There is more dissonance between stats and video when looking at his jump shot. Hicks only made 29.2% from 3-point range as a senior (33-of-113), but the eye test makes him look like a sniper.
Hicks appears to have good form, and in this game he had some smooth catch-and-shoot makes from long range. He also canned a little fadeaway out of a post-up, which has to be a shot he works on regularly.
He was more effective shooting on the catch than off the dribble, but it’s a good stroke:
Perhaps Hicks was asked to shoulder so much of Timberline’s offense that he couldn’t afford to apply good shot selection, thus artificially dragging down his percentages. If he puts in the work, he will likely become a respectable shooter, if not a good one.
Hicks does appear to possess plenty of athleticism to finish inside, with above-the-rim highlights to prove it.

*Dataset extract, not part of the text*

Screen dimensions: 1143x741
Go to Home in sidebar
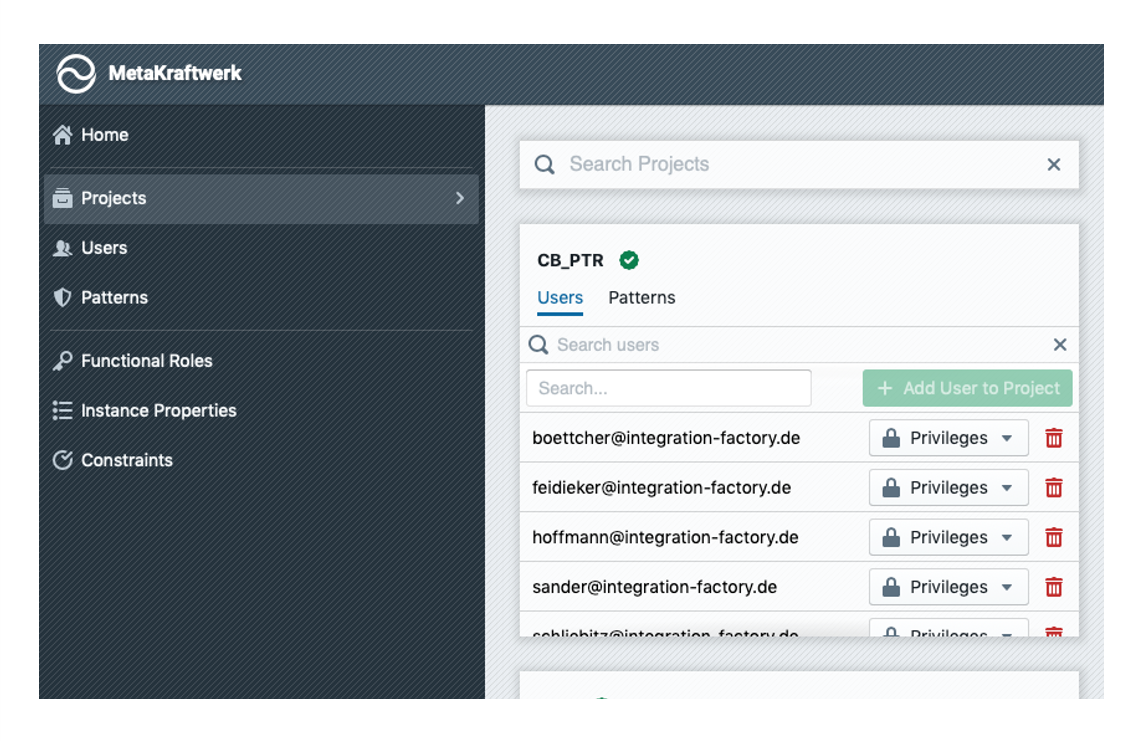click(x=104, y=135)
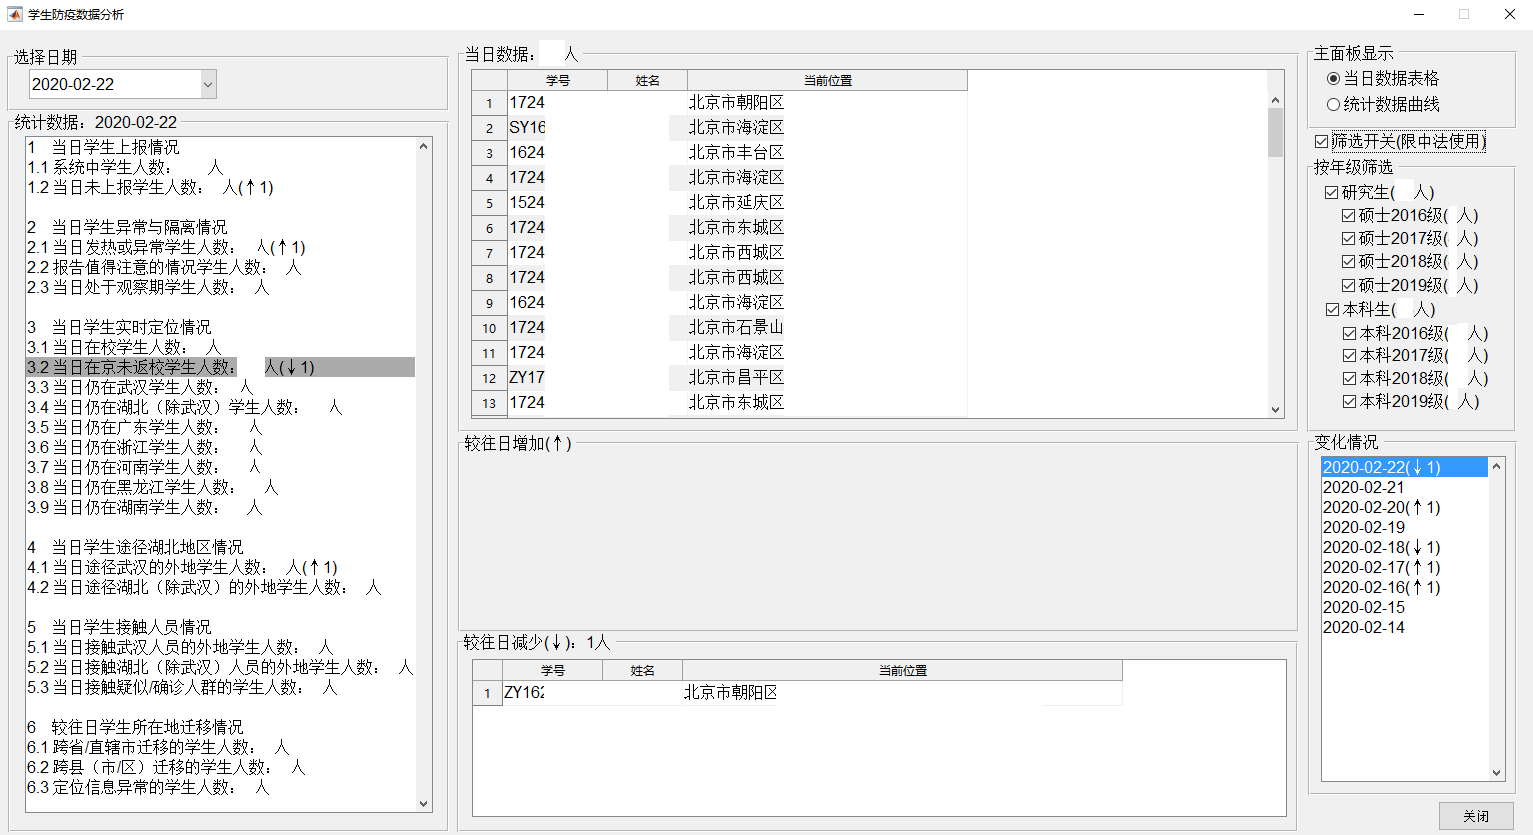
Task: Click the MATLAB app icon in title bar
Action: [14, 14]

It mostly shows up in transition, when Hicks can get a running start and fly toward the rim. He is a long strider who covers a lot of ground, with or without the ball, so open-court possessions give him a chance to really let loose.
There were a couple times in transition where Hicks threw the ball ahead to set up scoring chances, but teammates were not able to convert.
The main takeaway is how Hicks uses his burst to start the action flowing the other way:
Besides the fast-break stuff, Hicks didn’t do a whole lot of passing in this game. Clearly, Timberline relied on him to score in high volume and assigned him a mandatory green light, but that means he didn’t play much of a point guard role, instead focusing on getting buckets by any means necessary.
On the defensive end, Hicks didn’t make a lot of game-changing plays simply because he wasn’t involved at the point of attack. The opposing team mostly dictated their offense away from him, which was smart strategy.
When Hicks got the chance to impact a play with his athleticism, he did:
Because there was only one game available to view, there are still some outstanding questions about Hicks. Is he a point guard, a shooting guard, or a combo? Can he get to the rim off the dribble? What kind of defender is he? There simply wasn’t enough footage to tell.
But he’s certainly fast, athletic, and in possession of a scorer’s mentality. His transition game will fit in with how Kruger wants to play, and if Hicks can develop his jump shot, he’ll be a good offensive player.
It may take a year or two of refining, but that’s a skill set UNLV can use.